# Odd: /dev/hda3 has become /dev/hda6 ?????

## swagr

All of a sudden /dev/hda3 is "gone".

It still appears properly in fdisk, but mount /dev/hda3 always ends up mounting /dev/hda6. By this I mean df shows /dev/hda3 as mounted but the data in the mouned filesystem is from /dev/hda6.

I know how to mount a disk and how to use fdisk.

I have not touched partitions or changed /etc/fstab for months.

What could have caused this? How can I get data from /dev/hda3 ?

I'm very desperate here. hda3 is my home partition and I can't mount it.

Any help is appreciated.

Thanks

----------

## swagr

minor update:

If I do a raw hexdump of /dev/hda3 and /dev/hda6 they do have different data on them.

So why does "mount /dev/hda3" end up mounting /dev/hda6?

And why does df lie about mounted devices?

Does anyone think this could be the work of a hacker?

Or maybe my hardive is fried?

----------

## fghellar

Did you repartition your HD lately?

----------

## swagr

No. I have not repartitioned, or touched any configuration for months.

----------

## pilla

Use fdisk (command p) to get information about your current partition table. Maybe it has been damaged in some way

----------

## AlterEgo

DOS fdisk or Windows Parttion magic can sometimes mix up the partition table-order under linux. Even when you don't actually change anything.

It's odd, but I'm quite sure I've witnessed this a few times.

----------

## swagr

fdisk shows me exactly what I'd expect, and doesn't complainl about anything.

So to sum it up:

fdisk shows partitions ok.

hexdumping /dev/hda3 and /dev/hda6 shows different data.

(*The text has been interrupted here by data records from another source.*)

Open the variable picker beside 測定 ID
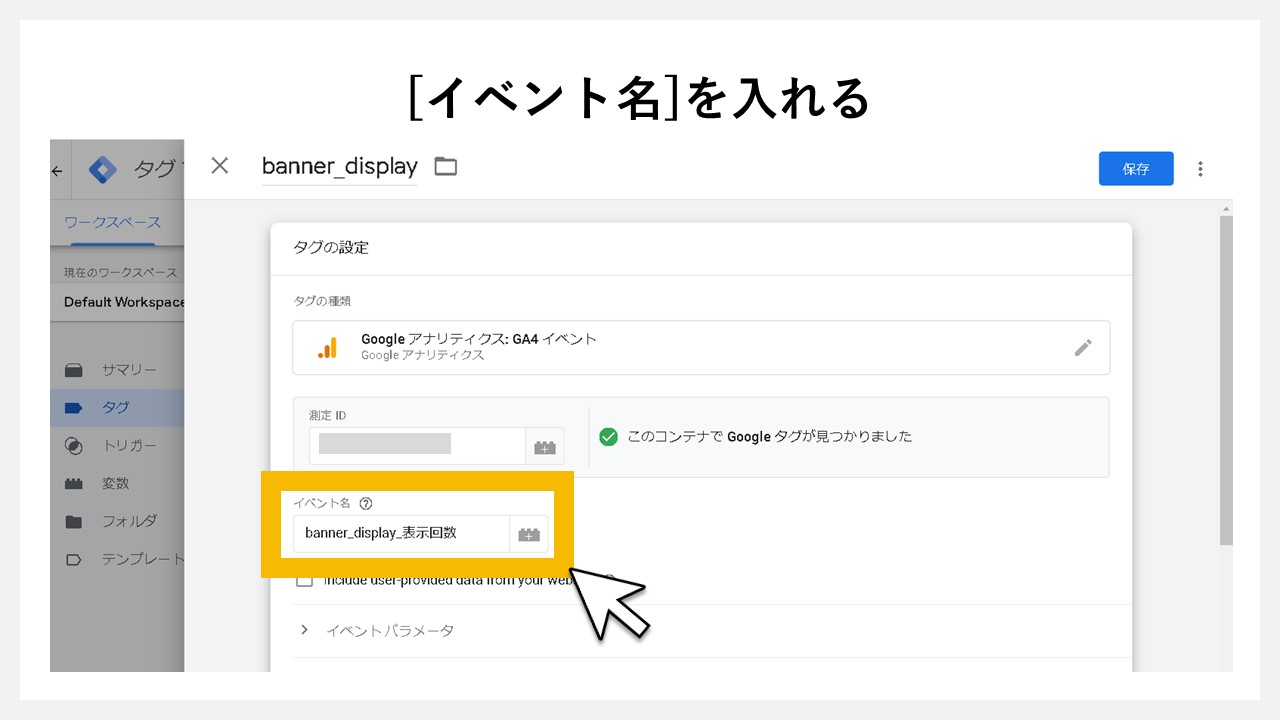Screen dimensions: 1280x720 544,446
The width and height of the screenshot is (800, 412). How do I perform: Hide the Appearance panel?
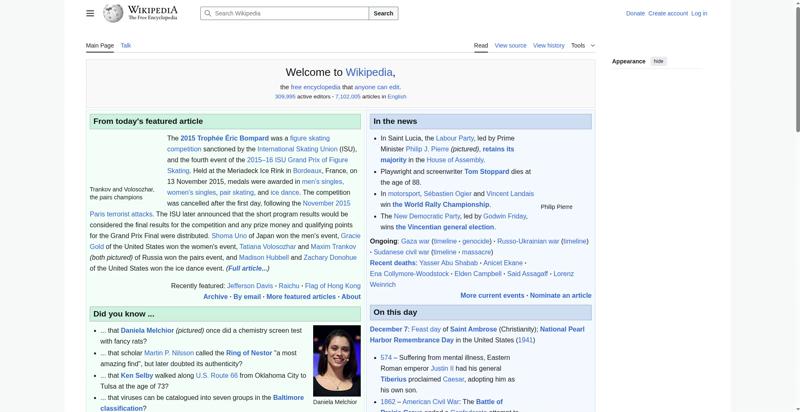point(658,61)
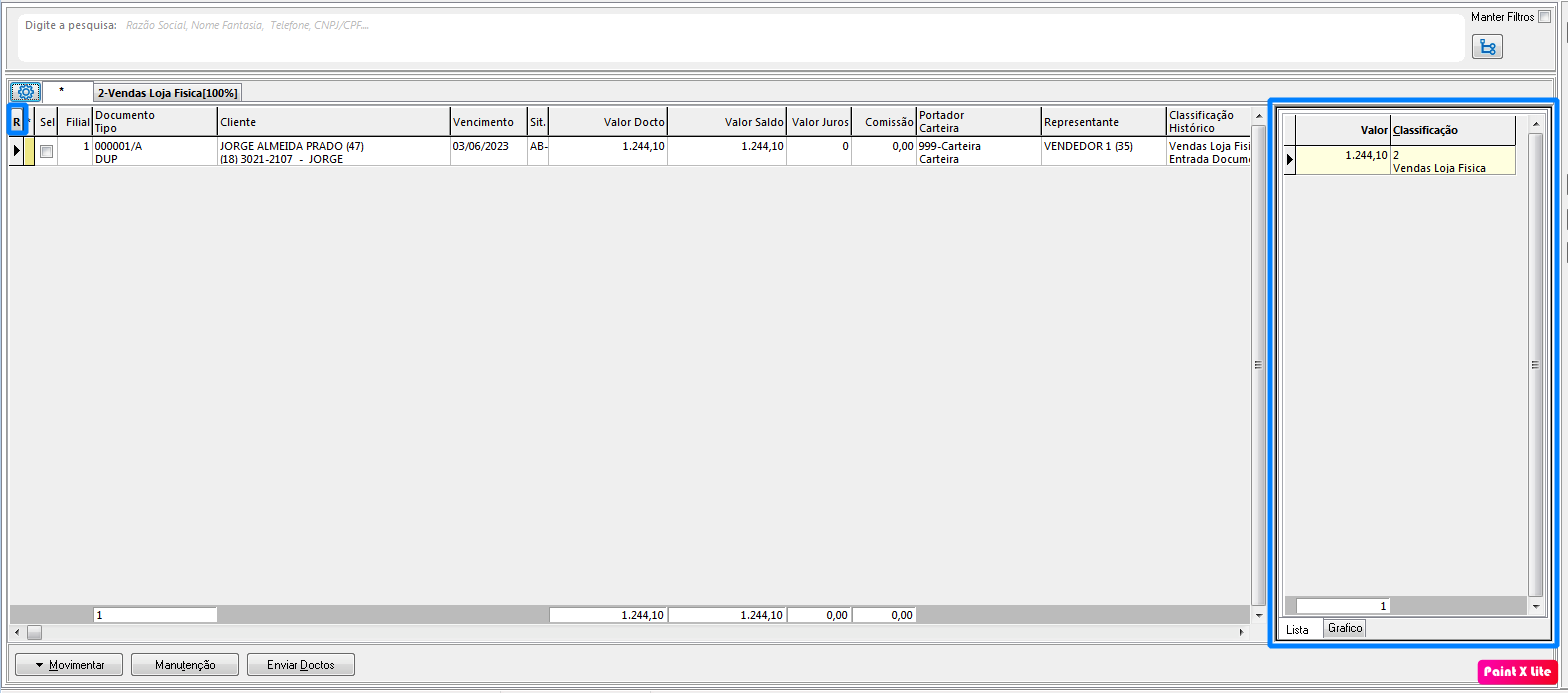Click the Enviar Doctos button

301,665
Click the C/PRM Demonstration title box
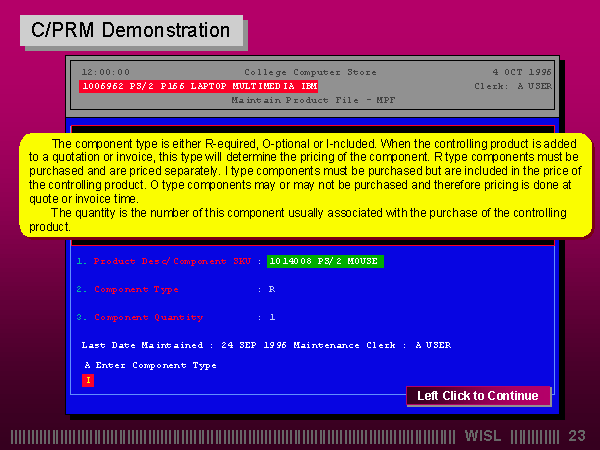600x450 pixels. tap(131, 31)
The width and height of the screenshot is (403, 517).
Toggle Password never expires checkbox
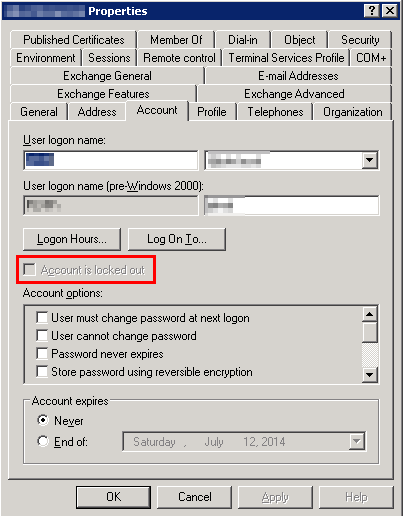(42, 353)
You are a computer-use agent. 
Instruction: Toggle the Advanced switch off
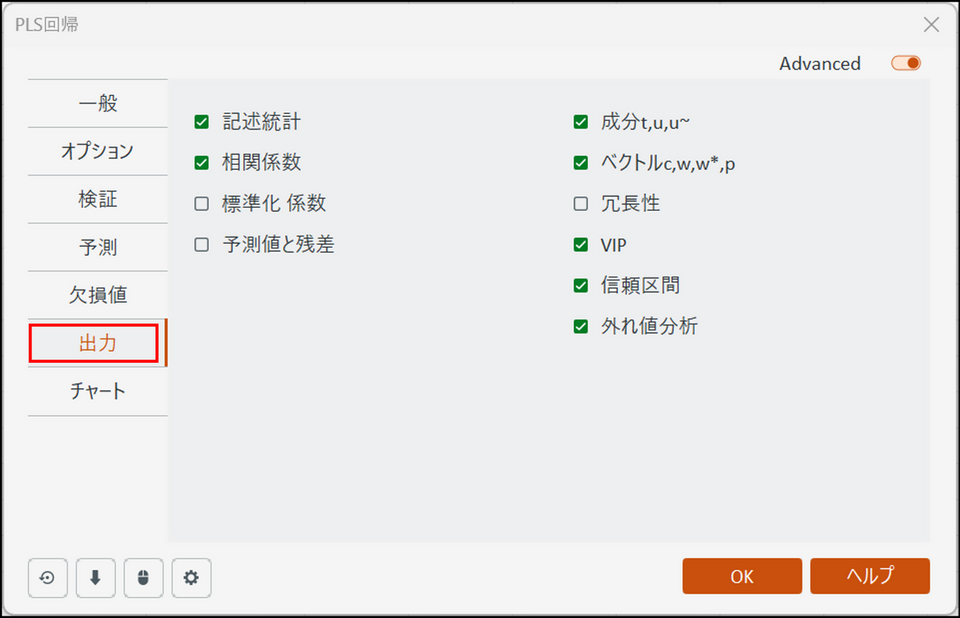click(x=906, y=63)
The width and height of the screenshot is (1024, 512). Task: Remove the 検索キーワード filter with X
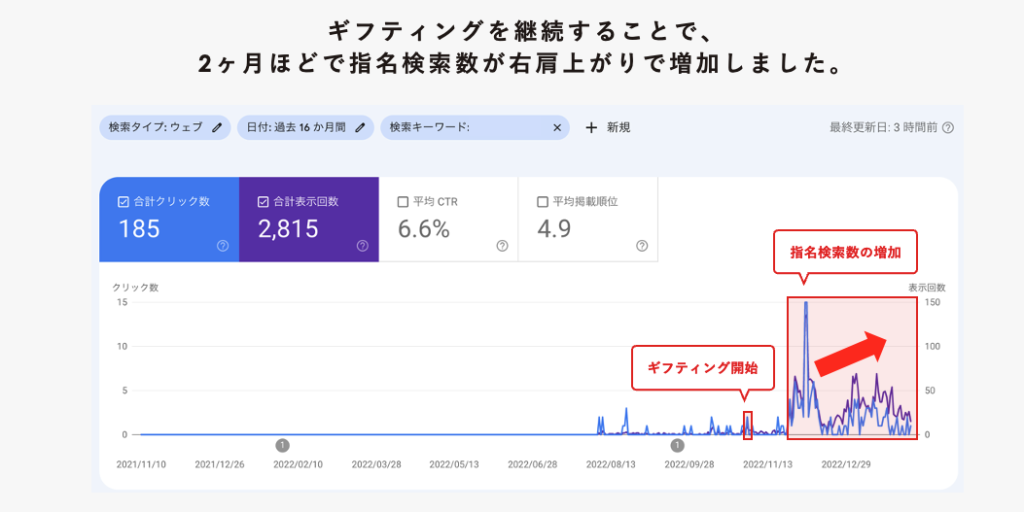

mounting /dev/hda6 "/", /dev/hda1 "/boot" and  swap partitions are ok.

when I mount /dev/hda3 it shows up in the df command as being mounted.

but the data in the mounted partition is the same as the data in /dev/hda6. This is very easy to see because hda6 is my "/"  partition and hda3 is my "/home"

This is very very odd. As a Linux user for 5 years I really don't know how this could happen. But I need to fix it.

What I'd like to do is buy a new hard drive. dd /dev/hda3 to a file on the new drive and mount it  -o loop to see if that works and I can get my data. To bad that solution is going to cost me $100. I'll pay it if I have to, but since I don't understand the problem I can't justify it just yet.

----------

## pilla

very strange. HAve you tried to check the file systems? Have you verified the system logs? Looking for the usual suspects, which kernel do you use?

----------

## swagr

2.4.19-gentoo-r9

The system is a month-and-a-half  old install of gentoo 1.4.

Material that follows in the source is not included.